Why not close (=kill) the session thread when the socket is closed?
I feel this needs to be done synchronous to overcome this trouble.

#23 Updated by Mono Polimorph about 1 month ago

Hi,

I'm completly crazy with this bug... so please, explain to me if I'm right:

  • In the satip/rtp.c file the point where the MPEG-TS packets are writed in the output socket is inside the loop "while (rtp->sq && !fatal)" in the function "satip_rtp_thread()" that is the loop of the thread, right?
  • Then if the write fails ('r' variable) then the loop-break-flag is set: "if (r) fatal = 1;"
  • However, the function "satip_rtp_tcp_loop()" has two coding errors:
  1. The first error is call to the function "satip_rtp_append_tcp_data()", that it's the method that writes to the socket, without checking the return code!
    (http://github.com/tvheadend/tvheadend/blob/master/src/satip/rtp.c#L325)
  1. The second error is that the function "satip_rtp_append_tcp_data()" used where "r = satip_rtp_append_tcp_data(rtp, data, 188);" never returns an invalid code!!!
    (http://github.com/tvheadend/tvheadend/blob/master/src/satip/rtp.c#L287)

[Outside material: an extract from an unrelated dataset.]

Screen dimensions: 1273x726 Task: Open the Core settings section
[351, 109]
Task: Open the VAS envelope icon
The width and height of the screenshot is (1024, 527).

Why this function only returns 0 ?
I'm missing something?
:( (!)

#24 Updated by Mono Polimorph about 1 month ago

Hi,

The problem is more complex!

The function "satip_rtp_append_tcp_data()" never returns a failure... however, it doesn't writes directly to the socket... it uses "other" functions that finally uses the "tvh_write()" function defined in "wrappers.c" for writing to the socket.

And two problems exist:

  1. Any failure detected in the function "tvh_write()" isn't propagated to the "satip_rtp_append_tcp_data()" function. So, if some error appears writing to the socket no one handleds it.
  2. Futhermore, the function "tvh_write()" doesn't catch socket errors. It only returns 0 or 1. Value 1 is OK, and 0 is... I can't write at time! No info about socket closed or other errors.

So, please, can you review the code to inform to upper functions about ANY socket error? Perhaps this isn't relevant for RTP over UDP... but for TCP is required!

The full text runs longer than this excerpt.